Thoughts in an
airport
Everyone has thoughts in an airport. The same sights parade as if they were new — holiday clothes, crumpled Texan hats, fake tans, weary parents. The posing swagger of the beach — already being practised in the squares of plastic chairs. Older women — fattened by childbirth and over-eating. Younger women — resplendent and self-conscious.
An older woman — red and white lines around her neck, testifying to the failure of her pre-vacation attempts to cultivate a tan — holds out her wrist to a tired companion in a tartan shirt. She does not even ask, he knows what to do. He inhales deeply. ‘Yes, beautiful,’ he says. ‘Lemony.’ His eyes follow a young woman already flouncing the hem of her short beach-side skirt. Children throw themselves on the floor. Mothers think of Valium — they can see the shape and colour of the tablet, and the amount of diazepam inscribed on the front — ‘5mg’. Their eyes roll upwards with delight. And mobile phones send incessant messages — ‘I’m here. I’m here. I’m here!’ And a story is being read to a sprawling child. And a ticket for a glamorous car — mused over excitedly by the latest hapless prospective purchaser. I’m offered a chance to win my dream. I say I already won last month and I gave the car away to a stranger in the street. But the man beside me still hands over his £25. ‘It will change your life if you win,’ says the tout. ‘Imagine! You will be a different person at the wheel of this beautiful red Ferrari!’ Different people — in time, different from themselves.
I have this strange thought. Perhaps I died a long time ago.
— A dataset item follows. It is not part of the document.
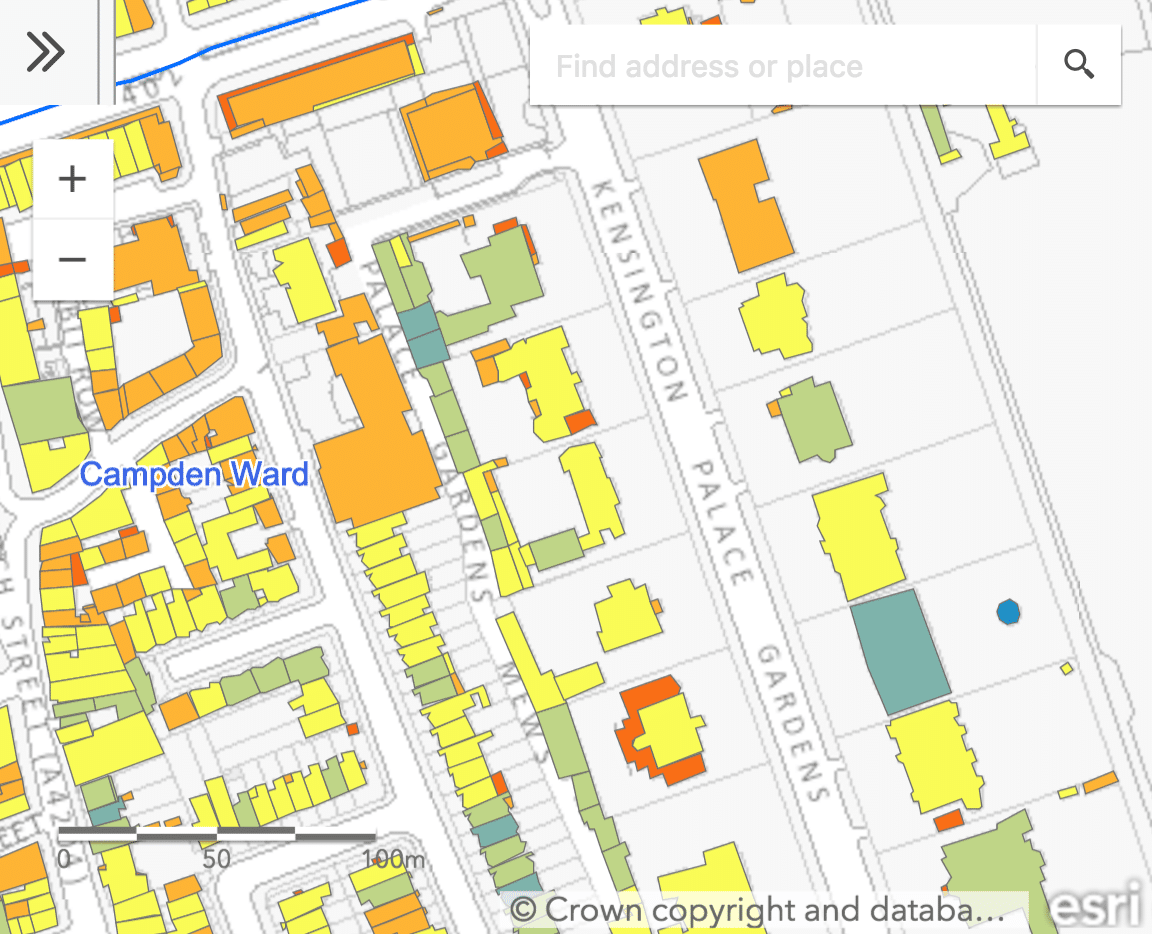Image resolution: width=1152 pixels, height=934 pixels.
Task: Expand the side panel with double-chevron button
Action: pyautogui.click(x=46, y=52)
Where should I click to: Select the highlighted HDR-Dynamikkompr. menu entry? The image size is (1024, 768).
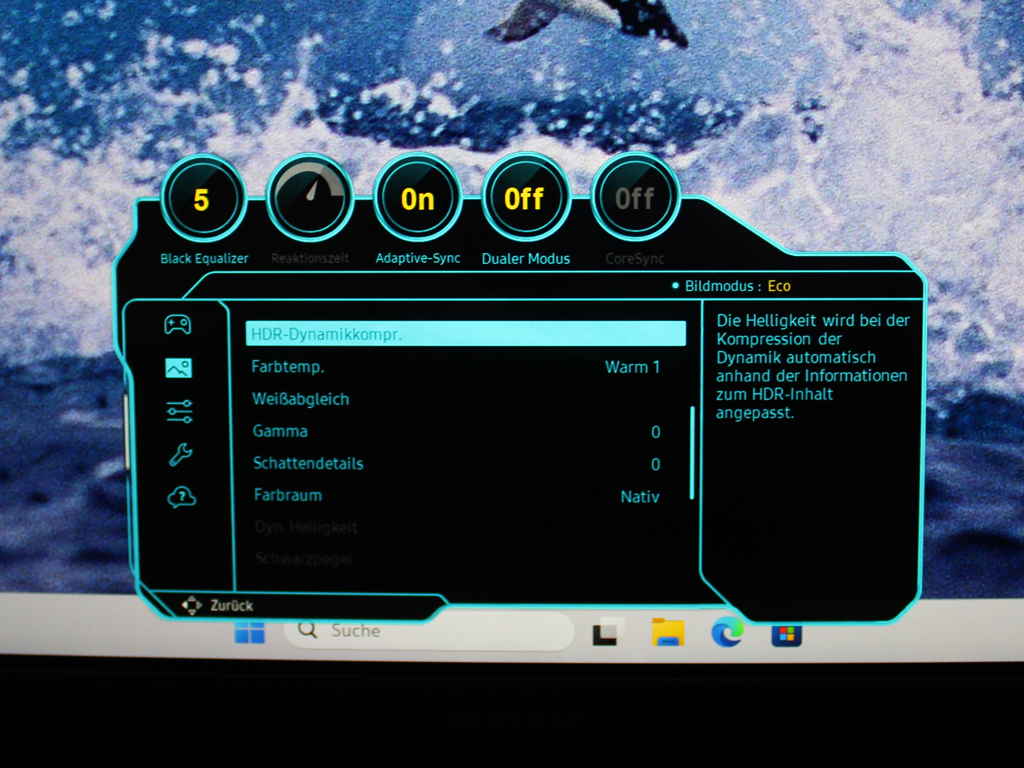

I am just continuing in my own strange ‘living’ world — a colourful animated exaggeration of the fantasies of my disembodied mind.
McTaggart’s words come to mind — ‘The longer I live, the more I believe in three things: truth, love and immortality’. Could he be right, I wonder? Are we truly, lovingly, immortal? Or are we just lost in an airport, not even knowing if we are alive?